Being away from home and making friends at university can sometimes be tough. While some students love socialising and meeting new people, others may struggle to find friends in the same way. But with the new term soon starting, the ongoing pandemic may make socialising difficult for everyone this time around.
Certainly, the usual Freshers Week plans will have to be put on hold. Rather than parties and the opportunity to meet a load of new people, students across the country will now have to get used to socially-distanced hangouts, Zoom chats and closed nightclubs.
Although unis have laid out their plans for lectures and teaching, there’s been less information on another important aspect of going to uni: making friends. With all-things virtual set to replace the typical Freshers events, how can new starters get to know others as term approaches?
Here, we’ll offer up some ways you can meet new friends, stay safe and have fun at uni in these unprecedented times.
1. Socialise outdoors
For the most part, outdoor activities are a safer bet than indoors. Once you’re settled in your accommodation, why not get to know your new flatmates outside? This is where on-campus universities are sure to help out: green spaces and outdoor areas designed for socialising will make excellent venues to meet fresh faces safely.

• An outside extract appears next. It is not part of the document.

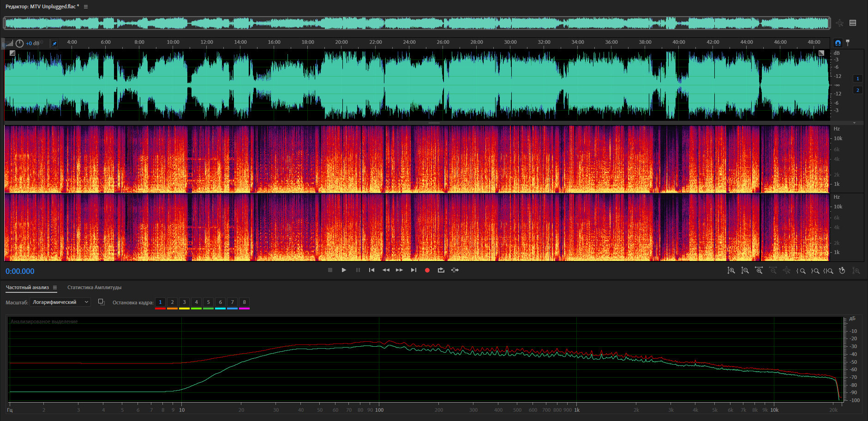
Task: Open the Частотный анализ panel menu
Action: pyautogui.click(x=55, y=288)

If you’ve got your face mask on, there’s plenty to do outside too, from yoga to casual sports. You could even turn to social media and create events for people who share similar interests that you can do outside, helping to form an all-important community in the process.
2. Get on social media
Social media is going to play even more of a role in making new friends than it usually would while the pandemic continues. If you’re on Facebook, get following your course mates and any uni organisations that might announce events designed to meet new people. Likewise, following your university newsletter is not only a great way of staying up to date with any announcements, but it may also be something you’d like to get contribute to; another way of getting to know like-minded students.

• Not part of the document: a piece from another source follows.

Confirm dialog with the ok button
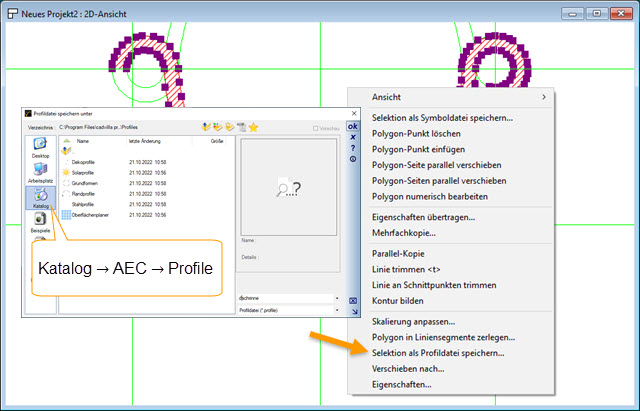The height and width of the screenshot is (411, 640). click(352, 127)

Additionally, platforms like Facebook and Instagram can be a godsend if you’re concerned about catching Covid. They’re a good way to gauge whether the people you’ve followed are taking the same level of precaution that you are. You can still keep in touch, but if face-to-face contact isn’t something you’re ready for just yet, then remaining online-only for the time being isn’t going to be a problem.
3. Join Zoom parties
If you’ve been used to using Zoom during lockdown, then you’ll probably be a pro at holding virtual hangouts at this point. With Freshers events either on hold or drastically restricted, it could well become the new go-to when meeting new people in a safe, socially-distanced way. Whether it’s those you’re living with or course mates, it can be a hugely valuable means of socialising in the new normal.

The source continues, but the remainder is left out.